* _Written instruction_
Can you copy these items exactly as they appear?

^^^^^^^^^^^^^^^^

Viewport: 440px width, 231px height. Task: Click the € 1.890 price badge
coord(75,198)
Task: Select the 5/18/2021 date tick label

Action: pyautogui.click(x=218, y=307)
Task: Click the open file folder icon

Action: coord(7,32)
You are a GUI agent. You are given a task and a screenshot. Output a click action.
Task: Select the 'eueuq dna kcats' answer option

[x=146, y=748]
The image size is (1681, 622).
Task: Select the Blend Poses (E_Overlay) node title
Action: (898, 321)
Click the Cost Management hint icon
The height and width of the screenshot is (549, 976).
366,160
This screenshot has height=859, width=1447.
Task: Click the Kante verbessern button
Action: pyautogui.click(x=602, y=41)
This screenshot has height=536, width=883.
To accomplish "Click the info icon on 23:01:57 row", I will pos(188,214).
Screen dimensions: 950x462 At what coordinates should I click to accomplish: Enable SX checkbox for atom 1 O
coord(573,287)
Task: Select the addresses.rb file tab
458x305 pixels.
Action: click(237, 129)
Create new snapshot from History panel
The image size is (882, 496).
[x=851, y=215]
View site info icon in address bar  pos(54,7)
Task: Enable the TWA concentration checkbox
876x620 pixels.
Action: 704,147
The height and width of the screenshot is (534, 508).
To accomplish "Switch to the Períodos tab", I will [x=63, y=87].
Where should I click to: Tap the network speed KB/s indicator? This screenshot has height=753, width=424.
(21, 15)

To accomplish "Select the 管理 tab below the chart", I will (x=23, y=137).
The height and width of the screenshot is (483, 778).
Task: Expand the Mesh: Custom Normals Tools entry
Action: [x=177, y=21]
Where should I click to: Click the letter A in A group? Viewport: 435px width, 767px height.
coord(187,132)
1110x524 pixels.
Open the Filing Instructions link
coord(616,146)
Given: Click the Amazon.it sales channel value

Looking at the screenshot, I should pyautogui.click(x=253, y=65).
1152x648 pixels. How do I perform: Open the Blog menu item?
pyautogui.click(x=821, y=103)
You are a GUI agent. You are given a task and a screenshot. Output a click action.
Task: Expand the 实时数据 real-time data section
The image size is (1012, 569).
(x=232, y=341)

^^^^^^^^^^^^^^^^

* _Exercise answer_
Viewport: 440px width, 231px height. Task: Click the € 1.890 price badge
coord(75,198)
Task: Select the 5/18/2021 date tick label

Action: pyautogui.click(x=218, y=307)
Task: Click the open file folder icon

Action: coord(7,32)
You are a GUI agent. You are given a task and a screenshot. Output a click action.
Task: Select the 'eueuq dna kcats' answer option

[x=146, y=748]
The image size is (1681, 622).
Task: Select the Blend Poses (E_Overlay) node title
Action: (898, 321)
Click the Cost Management hint icon
The height and width of the screenshot is (549, 976).
366,160
This screenshot has height=859, width=1447.
Task: Click the Kante verbessern button
Action: pyautogui.click(x=602, y=41)
This screenshot has height=536, width=883.
To accomplish "Click the info icon on 23:01:57 row", I will pos(188,214).
Screen dimensions: 950x462 At what coordinates should I click to accomplish: Enable SX checkbox for atom 1 O
coord(573,287)
Task: Select the addresses.rb file tab
458x305 pixels.
Action: click(237, 129)
Create new snapshot from History panel
The image size is (882, 496).
[x=851, y=215]
View site info icon in address bar  pos(54,7)
Task: Enable the TWA concentration checkbox
876x620 pixels.
Action: 704,147
The height and width of the screenshot is (534, 508).
To accomplish "Switch to the Períodos tab", I will [x=63, y=87].
Where should I click to: Tap the network speed KB/s indicator? This screenshot has height=753, width=424.
(21, 15)

To accomplish "Select the 管理 tab below the chart", I will (x=23, y=137).
The height and width of the screenshot is (483, 778).
Task: Expand the Mesh: Custom Normals Tools entry
Action: [x=177, y=21]
Where should I click to: Click the letter A in A group? Viewport: 435px width, 767px height.
coord(187,132)
1110x524 pixels.
Open the Filing Instructions link
coord(616,146)
Given: Click the Amazon.it sales channel value

Looking at the screenshot, I should pyautogui.click(x=253, y=65).
1152x648 pixels. How do I perform: Open the Blog menu item?
pyautogui.click(x=821, y=103)
You are a GUI agent. You are given a task and a screenshot. Output a click action.
Task: Expand the 实时数据 real-time data section
The image size is (1012, 569).
(x=232, y=341)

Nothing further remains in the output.